Eleven patients with deformed papillary muscles and downward movement
were misdiagnosed as cardiomyocyte ischemia due to giant negative T wave
Abstract
Objective: To analyze the clinical manifestations of a huge inverted T
wave and to summarize the causes of misdiagnosis of deformed papillary
muscle as myocardial ischemia. Cases and Results: A retrospective
analysis of the clinical data of 215 patients with 12-lead ECG T wave
inverted myocardial ischemia from 2006 to 2018 in our hospital. Combined
with multi-factor logistic regression analysis of echocardiography and
electrocardiogram, we evaluated 11 cases of unique clinical malformed
papillary muscles with lowered position. The electrocardiogram showed
sinus rhythm, the electrocardiogram axis was normal, and the T wave
inversion was 6-10 mm. The angiography showed no abnormalities. The
echocardiogram showed that the left ventricular wall structure, motion,
and left ventricular ejection fraction were within the normal range.

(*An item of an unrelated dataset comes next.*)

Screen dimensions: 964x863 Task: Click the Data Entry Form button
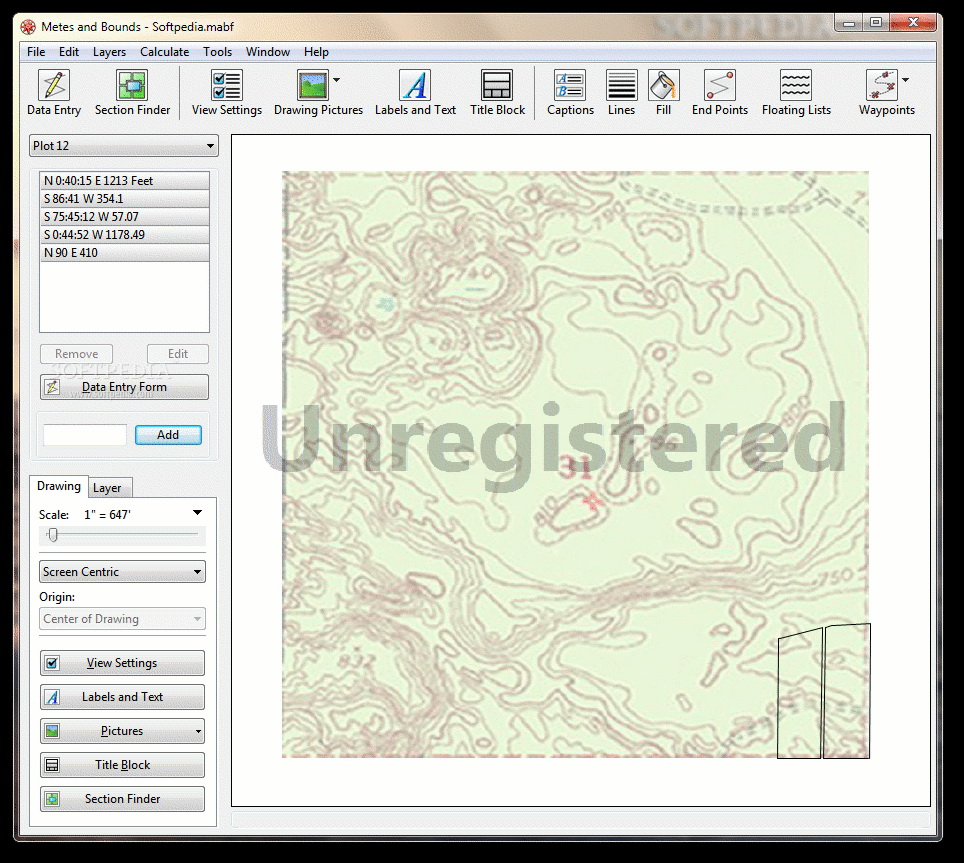124,387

Echocardiography showed that the anterolateral papillary muscle base of
11 patients originated from the apex 1/3. A 12-lead ECG with deformed
papillary muscles shows that a huge inverted T wave is not a feature of
myocardial ischemia. In this case, the 12-lead ECG feature is
insufficient to identify the cause of myocardial ischemia. Therefore, we
must exclude these myocardial ischemia in order to diagnose and treat
correctly. Conclusion: Conventional 12-lead electrocardiogram shows that
the giant inverted T wave of the deformed papillary muscles is diagnosed
as myocardial ischemia, which is a misdiagnosis.